The blue in blue eyes (and green) is a structural property, not a pigment property. This is also why eye color changes for these people much more dramatically than people with darker colored eyes (see Hazel eyes).
It's color caused by structure, but that doesn't make it not a color. A lot of things aren't going to "have color" if you use that definition. Including the sky...
Human blood can turn blue when consuming enough (collodial) silver?
Like when rich people consumed food and beverages from pure silver plates (100's of years ago) their blood supposedly turned purple/blueish. Hence the term (at least in Dutch) that "he is of blue blood" = he rich af.
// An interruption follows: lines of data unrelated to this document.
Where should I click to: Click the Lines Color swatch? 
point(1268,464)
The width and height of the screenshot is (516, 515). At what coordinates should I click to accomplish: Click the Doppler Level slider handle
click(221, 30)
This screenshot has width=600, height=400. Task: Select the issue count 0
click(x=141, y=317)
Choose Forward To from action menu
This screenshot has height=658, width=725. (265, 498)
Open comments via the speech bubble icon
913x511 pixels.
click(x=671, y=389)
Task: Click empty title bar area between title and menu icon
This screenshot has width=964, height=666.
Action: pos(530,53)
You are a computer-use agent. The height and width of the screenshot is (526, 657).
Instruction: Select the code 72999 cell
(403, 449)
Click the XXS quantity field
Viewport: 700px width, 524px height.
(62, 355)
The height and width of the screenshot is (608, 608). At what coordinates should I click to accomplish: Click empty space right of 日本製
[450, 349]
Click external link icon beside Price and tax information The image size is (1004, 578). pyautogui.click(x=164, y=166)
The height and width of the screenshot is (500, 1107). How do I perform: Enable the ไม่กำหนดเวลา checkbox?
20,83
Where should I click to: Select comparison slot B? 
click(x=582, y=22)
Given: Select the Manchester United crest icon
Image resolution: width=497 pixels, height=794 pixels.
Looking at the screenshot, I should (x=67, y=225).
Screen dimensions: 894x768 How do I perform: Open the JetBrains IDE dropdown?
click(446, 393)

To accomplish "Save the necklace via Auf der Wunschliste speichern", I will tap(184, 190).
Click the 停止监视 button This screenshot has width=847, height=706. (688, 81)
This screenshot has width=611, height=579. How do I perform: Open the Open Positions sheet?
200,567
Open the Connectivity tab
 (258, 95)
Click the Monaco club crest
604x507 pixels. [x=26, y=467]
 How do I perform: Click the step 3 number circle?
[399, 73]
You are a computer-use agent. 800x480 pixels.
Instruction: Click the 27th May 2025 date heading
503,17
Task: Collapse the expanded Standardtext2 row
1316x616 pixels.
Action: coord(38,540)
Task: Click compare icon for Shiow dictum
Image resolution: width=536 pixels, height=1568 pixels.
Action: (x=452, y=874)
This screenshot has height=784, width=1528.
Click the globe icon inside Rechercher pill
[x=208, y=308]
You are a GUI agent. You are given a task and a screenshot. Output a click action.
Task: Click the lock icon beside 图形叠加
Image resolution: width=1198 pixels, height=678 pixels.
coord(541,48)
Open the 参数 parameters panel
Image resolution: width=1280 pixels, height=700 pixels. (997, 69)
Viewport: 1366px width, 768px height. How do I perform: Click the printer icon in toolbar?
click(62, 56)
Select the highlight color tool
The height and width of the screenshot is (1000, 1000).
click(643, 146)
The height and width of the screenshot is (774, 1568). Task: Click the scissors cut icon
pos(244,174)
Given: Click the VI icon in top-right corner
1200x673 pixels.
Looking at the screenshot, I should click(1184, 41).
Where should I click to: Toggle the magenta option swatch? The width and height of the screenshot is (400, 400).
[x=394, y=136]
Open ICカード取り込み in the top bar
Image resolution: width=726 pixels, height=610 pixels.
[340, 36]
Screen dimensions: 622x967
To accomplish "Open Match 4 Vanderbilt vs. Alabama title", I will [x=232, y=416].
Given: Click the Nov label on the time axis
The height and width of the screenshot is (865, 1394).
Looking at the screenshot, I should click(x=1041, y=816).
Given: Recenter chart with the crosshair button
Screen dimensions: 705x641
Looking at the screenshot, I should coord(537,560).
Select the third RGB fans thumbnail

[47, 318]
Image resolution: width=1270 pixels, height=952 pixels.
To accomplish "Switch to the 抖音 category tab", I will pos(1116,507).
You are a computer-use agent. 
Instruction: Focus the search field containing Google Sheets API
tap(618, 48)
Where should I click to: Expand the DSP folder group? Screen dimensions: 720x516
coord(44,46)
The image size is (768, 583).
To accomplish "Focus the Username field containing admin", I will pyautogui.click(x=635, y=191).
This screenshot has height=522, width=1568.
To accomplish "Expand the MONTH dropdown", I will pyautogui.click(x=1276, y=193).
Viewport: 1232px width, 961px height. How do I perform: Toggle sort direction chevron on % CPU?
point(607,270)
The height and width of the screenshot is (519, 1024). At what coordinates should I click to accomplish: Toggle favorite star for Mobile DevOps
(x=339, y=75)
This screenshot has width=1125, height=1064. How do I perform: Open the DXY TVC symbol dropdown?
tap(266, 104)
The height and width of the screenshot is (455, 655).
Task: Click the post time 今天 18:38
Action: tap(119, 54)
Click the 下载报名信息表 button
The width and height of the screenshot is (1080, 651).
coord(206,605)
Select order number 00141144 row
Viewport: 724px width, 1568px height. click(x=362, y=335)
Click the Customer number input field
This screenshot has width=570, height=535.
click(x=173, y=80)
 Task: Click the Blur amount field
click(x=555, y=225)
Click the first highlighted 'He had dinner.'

Perhaps, but according to etymonline the term comes from Spain, where certain families described themselves as having "blue blood" to emphasize that they had no Moorish ancestry. The contrast being drawn isn't one between nobles and laborers. It's between indigenous nobles and intrusive nobles.
> Diphenadione is a vitamin K antagonist that has anticoagulant effects and is used as a rodenticide against rats, mice, voles, ground squirrels and other rodents. The chemical compound is an anti-coagulant with active half-life longer than warfarin and other synthetic 1,3-indandione anticoagulants.[3][4] ... Rat poisons with diphacinone are often dyed bright blue to signal toxicity.[8]